DOCUMENT EXCERPT ->
☆ ☆ ☆
Real estate developers and dealers may view requirements for lower-cost units as interfering with market forces and potentially damaging to their bottom lines. However, adequate housing is necessary for those who earn less and government should aggressively promote building houses they can afford. A property tax structure that discourages speculative ventures also should be evaluated.
Mortgage rates, which last year dropped to their lowest levels in 40 years, have spurred buying. Prices have hurtled to record-highs on the neighbor islands where incomes are significantly lower than on Oahu. Even with government programs designed to help, owning a home eludes low-income Hawaii families.
Single-family homes on Kauai shot up more than 46 percent this year from last with a median price at $477,500, a cost a middle-income family earning $56,000 would be hard-pressed to buy.
On Maui, where mid-income is $60,000, the median for single-family homes has hit the half-a-million mark while condominiums are selling for $310,000.
Despite the tab, mainland buyers seeking investments more stable than the stock market are scooping up second homes and vacation dwellings. About 90 percent of homes sold on Maui went to out-of-state buyers; the same amount of housing construction there is for off-island clients.
On Oahu, newcomers are buying in areas once considered less desirable, snatching up less expensive property in Waianae and other rural neighborhoods. Like on Maui, most of the sales -- about 75 percent -- on the Leeward Coast have been to mainland clients, some as investments, others for retirement or second homes.
Developers who put projects on hold during the slow-going 1990s are ramping up construction again, but plans are for upscale homes that bring in higher profits. Although there are government requirements that developers also build lower-cost housing, regulations allow them to pay a fee instead, fees so low that developers can easily recoup through returns on a market-priced home.
As a result, owning a home is stretching beyond the reach of families in lower-income brackets. There's no relief in sight as analysts predict prices will continue to rise indefinitely.
☆ ☆ ☆
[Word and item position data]
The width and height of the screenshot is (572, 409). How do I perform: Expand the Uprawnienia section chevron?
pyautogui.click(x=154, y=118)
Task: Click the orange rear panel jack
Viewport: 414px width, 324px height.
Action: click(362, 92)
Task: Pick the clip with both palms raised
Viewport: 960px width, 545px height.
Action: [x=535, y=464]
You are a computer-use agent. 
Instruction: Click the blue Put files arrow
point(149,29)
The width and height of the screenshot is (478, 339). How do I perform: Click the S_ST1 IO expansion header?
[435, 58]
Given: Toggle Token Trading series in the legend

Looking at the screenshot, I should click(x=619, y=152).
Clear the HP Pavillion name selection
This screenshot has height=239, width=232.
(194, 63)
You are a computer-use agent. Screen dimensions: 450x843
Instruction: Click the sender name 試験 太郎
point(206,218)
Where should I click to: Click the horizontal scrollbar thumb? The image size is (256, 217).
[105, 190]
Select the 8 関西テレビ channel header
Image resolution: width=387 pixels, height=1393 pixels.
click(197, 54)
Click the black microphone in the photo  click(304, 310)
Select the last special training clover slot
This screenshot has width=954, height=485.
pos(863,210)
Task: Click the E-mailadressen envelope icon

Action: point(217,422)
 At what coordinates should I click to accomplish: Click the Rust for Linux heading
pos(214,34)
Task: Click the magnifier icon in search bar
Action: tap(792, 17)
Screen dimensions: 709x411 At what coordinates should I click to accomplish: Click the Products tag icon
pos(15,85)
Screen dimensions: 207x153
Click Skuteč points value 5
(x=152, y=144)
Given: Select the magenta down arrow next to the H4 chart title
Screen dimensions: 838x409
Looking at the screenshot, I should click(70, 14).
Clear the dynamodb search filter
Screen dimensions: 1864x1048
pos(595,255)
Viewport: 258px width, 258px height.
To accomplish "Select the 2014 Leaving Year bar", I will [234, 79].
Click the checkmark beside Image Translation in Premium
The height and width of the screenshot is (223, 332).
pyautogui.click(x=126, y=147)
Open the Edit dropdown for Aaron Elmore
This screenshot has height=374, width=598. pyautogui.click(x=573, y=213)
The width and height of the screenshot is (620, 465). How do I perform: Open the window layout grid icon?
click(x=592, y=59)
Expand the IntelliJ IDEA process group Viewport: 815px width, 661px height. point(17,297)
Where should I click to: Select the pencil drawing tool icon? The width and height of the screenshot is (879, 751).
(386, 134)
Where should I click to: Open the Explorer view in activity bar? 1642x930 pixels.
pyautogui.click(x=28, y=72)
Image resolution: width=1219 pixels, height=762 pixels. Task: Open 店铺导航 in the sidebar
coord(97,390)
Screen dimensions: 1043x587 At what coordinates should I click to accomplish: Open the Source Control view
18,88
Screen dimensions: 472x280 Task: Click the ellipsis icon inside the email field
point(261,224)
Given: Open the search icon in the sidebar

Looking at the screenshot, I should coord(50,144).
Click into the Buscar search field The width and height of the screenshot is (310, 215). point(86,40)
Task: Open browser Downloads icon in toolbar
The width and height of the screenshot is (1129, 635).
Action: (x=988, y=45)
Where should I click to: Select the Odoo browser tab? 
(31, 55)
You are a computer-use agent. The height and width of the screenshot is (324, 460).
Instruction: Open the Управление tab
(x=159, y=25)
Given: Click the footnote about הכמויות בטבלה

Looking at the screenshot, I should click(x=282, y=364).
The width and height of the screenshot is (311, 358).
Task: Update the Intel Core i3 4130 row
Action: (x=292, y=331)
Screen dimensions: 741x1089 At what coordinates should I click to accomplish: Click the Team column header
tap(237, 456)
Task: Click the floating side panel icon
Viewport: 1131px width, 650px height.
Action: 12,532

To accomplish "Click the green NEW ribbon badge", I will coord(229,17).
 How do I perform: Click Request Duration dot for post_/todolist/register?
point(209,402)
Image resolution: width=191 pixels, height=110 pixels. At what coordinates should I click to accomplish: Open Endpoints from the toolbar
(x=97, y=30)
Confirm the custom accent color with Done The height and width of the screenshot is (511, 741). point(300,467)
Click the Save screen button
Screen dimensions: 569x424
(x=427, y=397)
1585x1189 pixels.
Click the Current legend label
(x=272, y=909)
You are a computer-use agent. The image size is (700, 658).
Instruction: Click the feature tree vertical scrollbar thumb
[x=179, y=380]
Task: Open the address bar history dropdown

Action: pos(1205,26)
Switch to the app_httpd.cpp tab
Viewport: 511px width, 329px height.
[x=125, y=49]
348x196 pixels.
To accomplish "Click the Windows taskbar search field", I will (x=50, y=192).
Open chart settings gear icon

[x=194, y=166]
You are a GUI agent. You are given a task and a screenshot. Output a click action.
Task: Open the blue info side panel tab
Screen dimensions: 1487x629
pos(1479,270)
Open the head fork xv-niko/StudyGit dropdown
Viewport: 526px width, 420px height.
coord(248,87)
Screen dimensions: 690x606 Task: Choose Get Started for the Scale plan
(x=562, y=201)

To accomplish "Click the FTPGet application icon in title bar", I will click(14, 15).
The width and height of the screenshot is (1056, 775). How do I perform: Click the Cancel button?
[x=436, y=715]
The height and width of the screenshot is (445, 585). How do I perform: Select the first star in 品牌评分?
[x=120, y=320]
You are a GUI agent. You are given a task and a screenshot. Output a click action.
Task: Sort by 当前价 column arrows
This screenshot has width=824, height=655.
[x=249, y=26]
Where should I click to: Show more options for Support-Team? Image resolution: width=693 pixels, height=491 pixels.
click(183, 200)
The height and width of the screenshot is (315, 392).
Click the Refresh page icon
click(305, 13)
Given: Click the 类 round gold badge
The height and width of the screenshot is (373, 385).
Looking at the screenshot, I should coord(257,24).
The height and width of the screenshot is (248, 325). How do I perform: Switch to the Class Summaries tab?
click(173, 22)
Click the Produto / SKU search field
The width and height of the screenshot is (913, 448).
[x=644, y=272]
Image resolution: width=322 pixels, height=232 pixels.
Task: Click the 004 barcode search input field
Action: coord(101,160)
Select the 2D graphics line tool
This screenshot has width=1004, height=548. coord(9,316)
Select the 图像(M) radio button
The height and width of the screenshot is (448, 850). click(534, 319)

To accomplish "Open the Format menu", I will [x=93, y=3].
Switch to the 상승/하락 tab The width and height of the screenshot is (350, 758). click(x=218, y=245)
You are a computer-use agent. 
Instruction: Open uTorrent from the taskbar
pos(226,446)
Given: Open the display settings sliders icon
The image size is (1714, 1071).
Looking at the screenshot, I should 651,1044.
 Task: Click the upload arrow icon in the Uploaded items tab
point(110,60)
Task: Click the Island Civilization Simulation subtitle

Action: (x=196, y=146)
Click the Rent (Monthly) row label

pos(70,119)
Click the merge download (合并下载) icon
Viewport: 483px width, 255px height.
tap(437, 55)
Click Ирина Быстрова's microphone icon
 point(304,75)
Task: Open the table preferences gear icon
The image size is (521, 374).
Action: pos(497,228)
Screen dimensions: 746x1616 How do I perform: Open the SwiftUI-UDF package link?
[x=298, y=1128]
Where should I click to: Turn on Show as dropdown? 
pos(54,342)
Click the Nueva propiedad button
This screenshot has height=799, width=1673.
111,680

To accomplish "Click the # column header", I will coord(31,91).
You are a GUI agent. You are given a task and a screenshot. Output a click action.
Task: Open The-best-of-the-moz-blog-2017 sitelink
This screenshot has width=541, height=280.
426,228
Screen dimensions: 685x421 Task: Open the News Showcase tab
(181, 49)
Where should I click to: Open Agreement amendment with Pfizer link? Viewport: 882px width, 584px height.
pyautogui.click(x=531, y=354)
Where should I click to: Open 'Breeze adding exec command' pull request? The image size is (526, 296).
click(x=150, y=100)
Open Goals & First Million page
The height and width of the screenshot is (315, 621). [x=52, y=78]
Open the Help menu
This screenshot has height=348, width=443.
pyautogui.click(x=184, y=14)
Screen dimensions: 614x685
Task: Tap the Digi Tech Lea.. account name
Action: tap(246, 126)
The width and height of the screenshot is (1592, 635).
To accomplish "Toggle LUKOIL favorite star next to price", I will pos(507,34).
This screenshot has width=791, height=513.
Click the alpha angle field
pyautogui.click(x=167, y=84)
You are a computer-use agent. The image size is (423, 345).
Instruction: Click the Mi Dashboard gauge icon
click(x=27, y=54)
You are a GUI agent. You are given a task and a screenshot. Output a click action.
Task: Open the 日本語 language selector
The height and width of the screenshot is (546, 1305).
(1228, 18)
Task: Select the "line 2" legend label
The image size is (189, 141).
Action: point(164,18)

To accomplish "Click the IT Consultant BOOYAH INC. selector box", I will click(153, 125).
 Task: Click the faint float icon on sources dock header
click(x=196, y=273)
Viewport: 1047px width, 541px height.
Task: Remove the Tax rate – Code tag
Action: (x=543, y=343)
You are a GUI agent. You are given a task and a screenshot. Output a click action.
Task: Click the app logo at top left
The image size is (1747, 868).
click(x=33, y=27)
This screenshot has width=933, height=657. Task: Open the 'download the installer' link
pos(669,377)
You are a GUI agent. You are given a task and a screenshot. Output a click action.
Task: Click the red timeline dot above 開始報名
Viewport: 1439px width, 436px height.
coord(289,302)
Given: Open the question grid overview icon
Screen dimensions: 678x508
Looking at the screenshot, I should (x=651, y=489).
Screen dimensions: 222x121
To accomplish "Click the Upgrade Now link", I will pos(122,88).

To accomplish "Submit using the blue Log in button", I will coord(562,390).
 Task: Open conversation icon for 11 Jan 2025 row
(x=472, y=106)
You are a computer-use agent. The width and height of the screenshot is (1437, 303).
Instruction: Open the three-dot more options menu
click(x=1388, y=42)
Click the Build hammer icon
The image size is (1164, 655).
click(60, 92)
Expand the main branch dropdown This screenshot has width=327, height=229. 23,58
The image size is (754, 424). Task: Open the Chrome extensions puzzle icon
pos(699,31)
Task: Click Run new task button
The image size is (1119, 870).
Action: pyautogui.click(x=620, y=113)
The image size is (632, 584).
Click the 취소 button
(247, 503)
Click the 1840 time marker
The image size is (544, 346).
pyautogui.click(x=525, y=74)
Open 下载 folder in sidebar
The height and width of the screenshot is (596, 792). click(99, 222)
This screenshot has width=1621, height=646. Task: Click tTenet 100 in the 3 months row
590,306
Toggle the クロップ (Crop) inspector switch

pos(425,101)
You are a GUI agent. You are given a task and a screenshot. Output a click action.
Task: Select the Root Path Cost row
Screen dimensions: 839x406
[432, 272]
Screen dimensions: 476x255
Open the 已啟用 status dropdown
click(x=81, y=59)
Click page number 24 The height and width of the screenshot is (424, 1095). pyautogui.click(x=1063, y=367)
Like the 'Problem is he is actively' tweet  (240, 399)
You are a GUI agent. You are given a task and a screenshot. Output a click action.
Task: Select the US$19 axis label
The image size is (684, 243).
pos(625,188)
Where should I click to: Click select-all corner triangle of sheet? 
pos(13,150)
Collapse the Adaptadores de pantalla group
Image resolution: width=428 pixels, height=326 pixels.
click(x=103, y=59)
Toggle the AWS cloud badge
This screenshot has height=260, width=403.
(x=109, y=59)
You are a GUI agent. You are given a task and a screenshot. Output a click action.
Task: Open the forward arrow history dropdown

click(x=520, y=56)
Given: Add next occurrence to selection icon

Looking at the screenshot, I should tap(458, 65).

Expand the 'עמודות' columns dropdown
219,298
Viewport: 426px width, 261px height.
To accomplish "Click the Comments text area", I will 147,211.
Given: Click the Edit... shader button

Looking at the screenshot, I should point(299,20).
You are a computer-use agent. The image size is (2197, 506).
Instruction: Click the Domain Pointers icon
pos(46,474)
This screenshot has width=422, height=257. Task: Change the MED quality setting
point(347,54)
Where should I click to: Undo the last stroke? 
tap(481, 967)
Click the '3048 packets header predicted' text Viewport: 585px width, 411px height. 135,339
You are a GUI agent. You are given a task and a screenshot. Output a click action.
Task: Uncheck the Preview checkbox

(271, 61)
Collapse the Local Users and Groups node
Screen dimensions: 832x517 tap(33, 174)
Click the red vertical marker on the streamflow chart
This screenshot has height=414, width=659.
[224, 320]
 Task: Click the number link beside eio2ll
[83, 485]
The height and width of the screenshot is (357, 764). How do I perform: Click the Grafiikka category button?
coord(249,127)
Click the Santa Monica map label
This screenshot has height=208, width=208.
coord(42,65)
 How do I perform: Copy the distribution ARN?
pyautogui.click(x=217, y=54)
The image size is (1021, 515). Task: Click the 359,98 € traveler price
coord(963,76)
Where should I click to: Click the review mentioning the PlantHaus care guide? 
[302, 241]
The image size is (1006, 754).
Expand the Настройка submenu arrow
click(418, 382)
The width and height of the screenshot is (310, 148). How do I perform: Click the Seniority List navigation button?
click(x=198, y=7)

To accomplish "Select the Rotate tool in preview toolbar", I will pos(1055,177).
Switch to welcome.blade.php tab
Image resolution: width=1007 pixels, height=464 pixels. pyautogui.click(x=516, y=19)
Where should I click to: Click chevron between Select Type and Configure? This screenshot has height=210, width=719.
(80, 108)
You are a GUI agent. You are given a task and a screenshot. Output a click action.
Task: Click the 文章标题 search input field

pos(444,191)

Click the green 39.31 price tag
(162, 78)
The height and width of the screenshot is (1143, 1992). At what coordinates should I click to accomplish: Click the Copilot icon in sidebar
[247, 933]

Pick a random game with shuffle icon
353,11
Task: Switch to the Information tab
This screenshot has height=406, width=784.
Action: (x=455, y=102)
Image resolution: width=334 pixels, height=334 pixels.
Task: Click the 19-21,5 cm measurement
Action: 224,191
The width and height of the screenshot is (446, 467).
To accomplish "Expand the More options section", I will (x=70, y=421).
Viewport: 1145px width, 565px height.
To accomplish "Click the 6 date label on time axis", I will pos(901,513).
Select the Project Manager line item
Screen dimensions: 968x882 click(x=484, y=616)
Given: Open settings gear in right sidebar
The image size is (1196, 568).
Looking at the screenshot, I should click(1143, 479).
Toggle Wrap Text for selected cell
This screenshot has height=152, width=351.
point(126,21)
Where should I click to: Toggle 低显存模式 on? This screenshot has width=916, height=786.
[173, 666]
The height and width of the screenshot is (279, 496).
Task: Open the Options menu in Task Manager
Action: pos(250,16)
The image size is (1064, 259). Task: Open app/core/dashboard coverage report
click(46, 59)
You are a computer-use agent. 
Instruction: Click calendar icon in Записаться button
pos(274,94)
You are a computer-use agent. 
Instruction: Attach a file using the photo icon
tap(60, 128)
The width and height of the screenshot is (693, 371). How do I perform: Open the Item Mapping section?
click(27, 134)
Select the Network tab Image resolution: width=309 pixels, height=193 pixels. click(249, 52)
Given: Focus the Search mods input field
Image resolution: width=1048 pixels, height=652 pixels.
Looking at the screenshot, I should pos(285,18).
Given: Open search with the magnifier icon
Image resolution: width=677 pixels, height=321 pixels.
☆ ☆ ☆
SET PROBLEM -> Duplicate the Hawaii housing passage above, starting with the words "On Maui, where" and stopping after "or second homes.".

FINAL RESULT ->
On Maui, where mid-income is $60,000, the median for single-family homes has hit the half-a-million mark while condominiums are selling for $310,000.
Despite the tab, mainland buyers seeking investments more stable than the stock market are scooping up second homes and vacation dwellings. About 90 percent of homes sold on Maui went to out-of-state buyers; the same amount of housing construction there is for off-island clients.
On Oahu, newcomers are buying in areas once considered less desirable, snatching up less expensive property in Waianae and other rural neighborhoods. Like on Maui, most of the sales -- about 75 percent -- on the Leeward Coast have been to mainland clients, some as investments, others for retirement or second homes.